**Exercise aim:**
Copy the data from the line with "Given: Select the" to the line with "Action: [115, 401]", replacing "comments icon" with "share icon" and changing nothing else.

**Entries supplied:**
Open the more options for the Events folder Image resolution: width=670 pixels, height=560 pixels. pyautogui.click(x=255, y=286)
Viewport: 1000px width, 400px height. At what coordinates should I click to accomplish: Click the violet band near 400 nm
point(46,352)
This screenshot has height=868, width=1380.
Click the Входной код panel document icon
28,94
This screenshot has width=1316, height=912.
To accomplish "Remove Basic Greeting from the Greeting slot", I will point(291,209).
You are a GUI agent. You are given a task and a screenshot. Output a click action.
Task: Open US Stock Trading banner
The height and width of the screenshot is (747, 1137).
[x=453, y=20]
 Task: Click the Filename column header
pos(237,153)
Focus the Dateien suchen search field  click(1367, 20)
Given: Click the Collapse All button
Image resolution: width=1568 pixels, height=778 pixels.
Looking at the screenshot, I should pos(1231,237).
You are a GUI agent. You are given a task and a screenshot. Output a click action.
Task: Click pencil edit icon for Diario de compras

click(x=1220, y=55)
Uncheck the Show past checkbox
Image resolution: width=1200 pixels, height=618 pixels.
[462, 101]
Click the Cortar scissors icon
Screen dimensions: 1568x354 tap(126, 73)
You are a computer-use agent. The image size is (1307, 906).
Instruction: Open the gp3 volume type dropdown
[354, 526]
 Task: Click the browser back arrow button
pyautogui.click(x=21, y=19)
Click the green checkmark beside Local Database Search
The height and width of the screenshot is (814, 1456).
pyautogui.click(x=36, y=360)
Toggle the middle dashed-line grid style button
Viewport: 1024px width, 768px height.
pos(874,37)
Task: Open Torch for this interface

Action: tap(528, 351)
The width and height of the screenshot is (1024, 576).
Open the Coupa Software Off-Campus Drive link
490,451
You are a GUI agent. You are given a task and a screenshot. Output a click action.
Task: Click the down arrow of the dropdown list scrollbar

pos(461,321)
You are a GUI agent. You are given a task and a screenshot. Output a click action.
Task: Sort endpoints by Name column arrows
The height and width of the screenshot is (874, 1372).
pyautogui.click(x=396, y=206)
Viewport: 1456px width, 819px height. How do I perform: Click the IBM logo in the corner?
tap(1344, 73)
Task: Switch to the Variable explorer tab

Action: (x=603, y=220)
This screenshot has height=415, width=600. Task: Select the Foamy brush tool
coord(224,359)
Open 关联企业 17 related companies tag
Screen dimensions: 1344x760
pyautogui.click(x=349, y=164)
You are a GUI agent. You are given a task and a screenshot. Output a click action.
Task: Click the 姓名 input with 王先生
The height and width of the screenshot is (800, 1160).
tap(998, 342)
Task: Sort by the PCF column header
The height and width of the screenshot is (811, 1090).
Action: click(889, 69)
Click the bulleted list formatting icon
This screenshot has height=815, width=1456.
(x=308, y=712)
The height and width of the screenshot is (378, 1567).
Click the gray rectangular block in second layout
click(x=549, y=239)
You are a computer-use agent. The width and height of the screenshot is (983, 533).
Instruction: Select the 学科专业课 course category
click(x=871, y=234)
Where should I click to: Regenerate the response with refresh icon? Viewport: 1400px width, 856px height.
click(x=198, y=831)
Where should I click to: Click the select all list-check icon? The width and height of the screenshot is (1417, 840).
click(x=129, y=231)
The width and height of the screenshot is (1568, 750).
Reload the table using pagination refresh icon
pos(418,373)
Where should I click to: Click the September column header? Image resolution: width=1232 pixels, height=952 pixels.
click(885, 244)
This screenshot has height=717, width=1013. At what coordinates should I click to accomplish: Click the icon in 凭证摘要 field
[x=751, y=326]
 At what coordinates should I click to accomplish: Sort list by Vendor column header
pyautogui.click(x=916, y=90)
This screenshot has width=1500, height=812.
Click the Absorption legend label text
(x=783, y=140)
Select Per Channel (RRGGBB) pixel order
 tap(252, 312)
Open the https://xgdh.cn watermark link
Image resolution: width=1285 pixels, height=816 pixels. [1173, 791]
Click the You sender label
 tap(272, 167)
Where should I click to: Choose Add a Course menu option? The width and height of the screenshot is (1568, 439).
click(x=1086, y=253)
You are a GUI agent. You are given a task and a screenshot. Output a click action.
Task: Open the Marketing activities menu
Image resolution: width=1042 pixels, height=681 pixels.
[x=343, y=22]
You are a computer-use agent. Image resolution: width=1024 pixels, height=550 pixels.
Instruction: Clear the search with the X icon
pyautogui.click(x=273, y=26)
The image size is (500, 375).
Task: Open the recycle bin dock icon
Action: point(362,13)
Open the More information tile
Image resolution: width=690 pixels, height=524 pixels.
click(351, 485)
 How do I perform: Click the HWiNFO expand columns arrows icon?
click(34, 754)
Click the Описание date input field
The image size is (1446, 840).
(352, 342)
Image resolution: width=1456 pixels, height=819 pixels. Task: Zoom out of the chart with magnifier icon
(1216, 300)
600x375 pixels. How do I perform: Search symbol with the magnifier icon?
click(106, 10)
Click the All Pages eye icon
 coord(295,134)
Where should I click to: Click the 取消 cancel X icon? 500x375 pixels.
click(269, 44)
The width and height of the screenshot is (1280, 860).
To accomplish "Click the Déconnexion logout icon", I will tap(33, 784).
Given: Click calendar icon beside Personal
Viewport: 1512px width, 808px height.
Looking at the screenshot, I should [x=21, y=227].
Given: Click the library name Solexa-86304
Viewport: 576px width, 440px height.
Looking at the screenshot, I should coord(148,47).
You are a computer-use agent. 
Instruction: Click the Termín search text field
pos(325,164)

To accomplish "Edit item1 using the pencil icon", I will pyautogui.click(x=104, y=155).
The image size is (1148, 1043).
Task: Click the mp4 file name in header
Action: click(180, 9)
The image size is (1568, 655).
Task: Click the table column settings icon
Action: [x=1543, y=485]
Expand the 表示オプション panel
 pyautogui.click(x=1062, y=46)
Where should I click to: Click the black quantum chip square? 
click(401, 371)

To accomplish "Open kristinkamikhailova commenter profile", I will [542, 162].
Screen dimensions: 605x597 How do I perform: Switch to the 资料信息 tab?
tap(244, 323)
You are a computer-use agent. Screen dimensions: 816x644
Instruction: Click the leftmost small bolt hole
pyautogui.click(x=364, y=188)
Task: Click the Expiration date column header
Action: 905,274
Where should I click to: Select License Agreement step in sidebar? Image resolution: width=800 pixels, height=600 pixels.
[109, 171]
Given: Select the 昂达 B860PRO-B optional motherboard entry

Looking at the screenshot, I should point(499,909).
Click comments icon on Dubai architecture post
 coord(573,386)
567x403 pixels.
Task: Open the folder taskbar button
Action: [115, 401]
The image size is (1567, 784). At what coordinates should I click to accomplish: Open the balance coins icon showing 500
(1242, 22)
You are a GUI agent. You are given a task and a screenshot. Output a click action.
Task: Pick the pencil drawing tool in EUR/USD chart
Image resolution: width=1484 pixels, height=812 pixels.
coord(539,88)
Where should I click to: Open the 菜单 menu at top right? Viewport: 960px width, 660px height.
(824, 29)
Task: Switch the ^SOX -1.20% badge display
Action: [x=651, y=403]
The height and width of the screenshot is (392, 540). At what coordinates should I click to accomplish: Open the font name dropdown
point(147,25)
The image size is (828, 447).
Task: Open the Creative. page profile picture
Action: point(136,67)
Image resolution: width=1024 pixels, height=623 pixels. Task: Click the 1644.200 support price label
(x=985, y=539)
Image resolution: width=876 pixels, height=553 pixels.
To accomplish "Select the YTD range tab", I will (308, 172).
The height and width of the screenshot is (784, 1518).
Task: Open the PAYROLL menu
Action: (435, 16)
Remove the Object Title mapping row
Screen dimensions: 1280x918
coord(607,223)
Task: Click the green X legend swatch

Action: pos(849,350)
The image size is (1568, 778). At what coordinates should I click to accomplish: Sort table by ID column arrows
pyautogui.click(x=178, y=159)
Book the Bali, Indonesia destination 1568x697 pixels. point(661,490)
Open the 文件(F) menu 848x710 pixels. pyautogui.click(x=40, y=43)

**Output for this task:**
Given: Select the 昂达 B860PRO-B optional motherboard entry

Looking at the screenshot, I should point(499,909).
Click share icon on Dubai architecture post
 coord(573,386)
567x403 pixels.
Task: Open the folder taskbar button
Action: [115, 401]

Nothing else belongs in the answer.